==== Records provided ====
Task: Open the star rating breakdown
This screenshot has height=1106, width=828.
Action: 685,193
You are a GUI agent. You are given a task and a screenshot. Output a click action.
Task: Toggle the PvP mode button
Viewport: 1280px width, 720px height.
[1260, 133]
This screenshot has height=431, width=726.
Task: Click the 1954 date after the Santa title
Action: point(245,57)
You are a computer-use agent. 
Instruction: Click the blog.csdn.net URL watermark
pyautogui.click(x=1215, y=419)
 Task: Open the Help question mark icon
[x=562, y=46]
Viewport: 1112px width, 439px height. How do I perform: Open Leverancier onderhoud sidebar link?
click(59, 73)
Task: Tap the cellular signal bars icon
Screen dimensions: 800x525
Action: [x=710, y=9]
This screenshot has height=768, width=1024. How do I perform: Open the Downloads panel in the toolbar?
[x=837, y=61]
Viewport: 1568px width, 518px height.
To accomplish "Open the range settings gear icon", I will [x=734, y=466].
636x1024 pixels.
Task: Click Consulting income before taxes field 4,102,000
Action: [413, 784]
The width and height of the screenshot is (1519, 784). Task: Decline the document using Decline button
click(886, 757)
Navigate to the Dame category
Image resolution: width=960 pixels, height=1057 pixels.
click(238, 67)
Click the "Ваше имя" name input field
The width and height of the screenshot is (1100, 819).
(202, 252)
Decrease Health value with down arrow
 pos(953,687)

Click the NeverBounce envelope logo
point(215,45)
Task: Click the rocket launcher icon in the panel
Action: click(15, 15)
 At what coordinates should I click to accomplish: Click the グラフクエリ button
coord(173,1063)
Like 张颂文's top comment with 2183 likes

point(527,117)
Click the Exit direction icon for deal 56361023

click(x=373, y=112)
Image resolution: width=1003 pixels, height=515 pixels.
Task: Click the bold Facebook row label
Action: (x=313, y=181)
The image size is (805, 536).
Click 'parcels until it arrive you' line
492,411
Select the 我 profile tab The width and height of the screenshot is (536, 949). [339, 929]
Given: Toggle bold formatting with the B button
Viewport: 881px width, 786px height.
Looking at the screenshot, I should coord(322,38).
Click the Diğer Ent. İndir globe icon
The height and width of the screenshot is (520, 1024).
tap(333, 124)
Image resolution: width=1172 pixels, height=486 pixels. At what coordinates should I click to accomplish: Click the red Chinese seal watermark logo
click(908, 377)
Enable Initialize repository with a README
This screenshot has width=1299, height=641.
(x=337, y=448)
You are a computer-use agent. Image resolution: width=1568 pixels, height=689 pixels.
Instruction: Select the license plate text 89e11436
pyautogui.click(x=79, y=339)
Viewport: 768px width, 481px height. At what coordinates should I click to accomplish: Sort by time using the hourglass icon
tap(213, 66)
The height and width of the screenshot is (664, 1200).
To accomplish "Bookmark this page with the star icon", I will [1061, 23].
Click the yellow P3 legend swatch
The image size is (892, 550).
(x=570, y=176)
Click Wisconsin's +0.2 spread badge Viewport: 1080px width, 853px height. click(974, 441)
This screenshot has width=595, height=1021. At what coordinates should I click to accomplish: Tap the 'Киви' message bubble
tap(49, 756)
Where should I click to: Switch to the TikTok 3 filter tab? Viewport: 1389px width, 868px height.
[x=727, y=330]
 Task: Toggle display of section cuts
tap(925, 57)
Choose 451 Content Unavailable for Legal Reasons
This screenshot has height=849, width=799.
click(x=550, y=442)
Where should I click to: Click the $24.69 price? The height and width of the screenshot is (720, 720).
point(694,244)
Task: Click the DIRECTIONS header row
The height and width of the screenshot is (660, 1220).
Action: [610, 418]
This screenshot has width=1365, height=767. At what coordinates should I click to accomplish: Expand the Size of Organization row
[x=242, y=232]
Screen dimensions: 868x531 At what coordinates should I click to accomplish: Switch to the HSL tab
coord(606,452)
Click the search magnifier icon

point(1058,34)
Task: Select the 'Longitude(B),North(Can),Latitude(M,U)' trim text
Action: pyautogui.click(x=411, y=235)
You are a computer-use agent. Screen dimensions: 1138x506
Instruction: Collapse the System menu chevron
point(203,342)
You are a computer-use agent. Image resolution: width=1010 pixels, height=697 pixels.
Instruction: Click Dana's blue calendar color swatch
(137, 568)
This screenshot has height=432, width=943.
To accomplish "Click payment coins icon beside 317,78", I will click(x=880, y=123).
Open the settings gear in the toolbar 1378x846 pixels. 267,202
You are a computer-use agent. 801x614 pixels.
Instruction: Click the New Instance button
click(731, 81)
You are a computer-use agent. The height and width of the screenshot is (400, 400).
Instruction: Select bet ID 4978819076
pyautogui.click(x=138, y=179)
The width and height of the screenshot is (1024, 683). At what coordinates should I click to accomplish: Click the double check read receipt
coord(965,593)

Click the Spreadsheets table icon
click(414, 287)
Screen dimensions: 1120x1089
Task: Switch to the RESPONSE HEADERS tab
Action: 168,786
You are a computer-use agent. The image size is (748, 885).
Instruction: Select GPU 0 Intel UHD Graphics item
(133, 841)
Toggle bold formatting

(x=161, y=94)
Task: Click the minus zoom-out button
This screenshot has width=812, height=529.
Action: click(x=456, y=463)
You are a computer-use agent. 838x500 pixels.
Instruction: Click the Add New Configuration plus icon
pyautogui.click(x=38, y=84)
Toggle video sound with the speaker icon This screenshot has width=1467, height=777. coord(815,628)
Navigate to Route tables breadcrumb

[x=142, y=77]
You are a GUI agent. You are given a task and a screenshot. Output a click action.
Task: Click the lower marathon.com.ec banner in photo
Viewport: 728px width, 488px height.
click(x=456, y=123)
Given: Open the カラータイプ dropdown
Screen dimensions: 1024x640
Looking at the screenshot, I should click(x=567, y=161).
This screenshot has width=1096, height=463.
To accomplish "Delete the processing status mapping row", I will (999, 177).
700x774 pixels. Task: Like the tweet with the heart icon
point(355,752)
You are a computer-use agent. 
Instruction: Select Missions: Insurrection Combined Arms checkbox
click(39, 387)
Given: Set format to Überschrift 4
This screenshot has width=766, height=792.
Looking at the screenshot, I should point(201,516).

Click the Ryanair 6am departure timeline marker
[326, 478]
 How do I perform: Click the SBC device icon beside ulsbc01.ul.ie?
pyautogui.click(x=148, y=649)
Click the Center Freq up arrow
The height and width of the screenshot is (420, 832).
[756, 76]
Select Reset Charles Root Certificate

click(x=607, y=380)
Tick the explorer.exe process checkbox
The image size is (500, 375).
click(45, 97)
====
Task description:
Set down exactly the lines above that run from the start of the listing to the line with "Task: Tap the cellular signal bars icon". Leave out every later line.

Output:
Task: Open the star rating breakdown
This screenshot has height=1106, width=828.
Action: 685,193
You are a GUI agent. You are given a task and a screenshot. Output a click action.
Task: Toggle the PvP mode button
Viewport: 1280px width, 720px height.
[1260, 133]
This screenshot has height=431, width=726.
Task: Click the 1954 date after the Santa title
Action: point(245,57)
You are a computer-use agent. 
Instruction: Click the blog.csdn.net URL watermark
pyautogui.click(x=1215, y=419)
 Task: Open the Help question mark icon
[x=562, y=46]
Viewport: 1112px width, 439px height. How do I perform: Open Leverancier onderhoud sidebar link?
click(59, 73)
Task: Tap the cellular signal bars icon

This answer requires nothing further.